(NaturalNews) While millions of people around the world have an innate fear of nuclear weapons and think that every country that has them should dismantle them, many foreign policy experts who have adopted a "realist" worldview maintain that those mighty weapons of mass destruction have actually kept the world safer since they were developed at the close of World War II.
While that sounds odd given their destructive power, these experts point out that without them -- and when there was relative military parity between the great nations -- the world experienced bouts of destructive global conflict in which tens of millions died. With the presence of nuclear weapons, there is "mutually assured destruction," which acts as a disincentive for nations to use them at all. That is the concept that kept the U.S. and the U.S.S.R. in a "Cold War" rather than a hot one.
Still, the very presence of nuclear weapons means there is always the possibility that they could be used -- or misused, as it were -- and that possibility served as a basis for recent research which examined what would happen to planet Earth following a nuclear exchange of some magnitude.
According to researchers using computer modeling, following a large nuclear exchange, "worldwide famine, deadly frosts, global ozone losses of up to 50 per cent and more would greet any inhabitants of the planet still remaining," Britain's Daily Mail reported, citing the new study.
The paper said researchers hope their study of what they call a relatively small nuclear war (100 warheads) will serve as a deterrent against such weapons ever being used in the future.
Black rains, global cooling, increased UV radiation
The chilling consequences of a nuclear exchange on that level were revealed in a paper called "Multidecadal global cooling and unprecedented ozone loss following a regional nuclear conflict." The paper can be viewed here: OnlineLibrary.Wiley.com.
In the paper, the researchers examined the outcome of a "limited, regional nuclear war between India and Pakistan in which each side detonates 50 15-kiloton weapons." They then used computer models to examine the impact on the earth and its environment.
"It makes for grim reading," the Daily Mail reported, adding:
The immediate result of 100 nuclear weapons roughly the size of those dropped on Hiroshima and Nagasaki being detonated would be the release of five megatons of black carbon into the atmosphere.
Black carbon, not too dissimilar to soot, would block out the sun and can also be fatal to humans.

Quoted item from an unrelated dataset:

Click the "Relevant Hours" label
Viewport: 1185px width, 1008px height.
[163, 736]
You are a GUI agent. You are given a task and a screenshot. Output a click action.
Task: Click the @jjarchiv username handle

After an episode of black carbon rain, a deadly weather front that would most likely kill off what remained of human beings following the nuclear exchange, the earth's temperature would begin to drop substantially. After a year, the temperature, on average, would fall 2 degrees F; after five, it would be 3 degrees F cooler than now.
It would take two decades before the earth would begin to warm again, and then only modestly -- back up to 1 percent below today's average temperatures. And while these changes may not seem like much, colder temps would definitely disrupt growing seasons, if anything much could still be grown over most of the world.
In addition to what researchers call "the coldest average surface temperatures in the last 1,000 years" would be a major thinning of ozone levels. Scientists conducting the modeling say that global ozone losses of 20 to 50 percent would likely occur over many populated areas, "levels unprecedented in human history."
The drop in temps would then produce "killing frosts" that would reduce the world's growing season by 10 to 40 days. Meanwhile, loss of half of the ozone layer would cause a major increase in the sun's UV rays in some places by as much as 80 percent, which would then raise the risk of humans developing skin cancer by alarming rates.
'U.S., Russia, called on to discuss nuclear disarmament'
In combination with the global cooling, this "would put significant pressures on global food supplies and could trigger a global nuclear famine," the scientists said, adding that Earth's falling temperatures would also lead to a decrease in the amount of rainfall -- another factor that would affect growing seasons and food production.
The Daily Mail also reported:
Five years after the conflict Earth would see 9 per cent less rain, while 26 years after the war there would still be 4.5 per cent less rain.
The result of all this would be devastation and ultimately death for hundreds of millions, and perhaps billions.
That said, the researchers said they hoped that their example of a relatively small nuclear war between two modestly armed nuclear powers will encourage larger powers like the United States and Russia to get more serious about nuclear disarmament.
"Knowledge of the impacts of 100 small nuclear weapons should motivate the elimination of more than 17,000 nuclear weapons that exist today," the scientists wrote.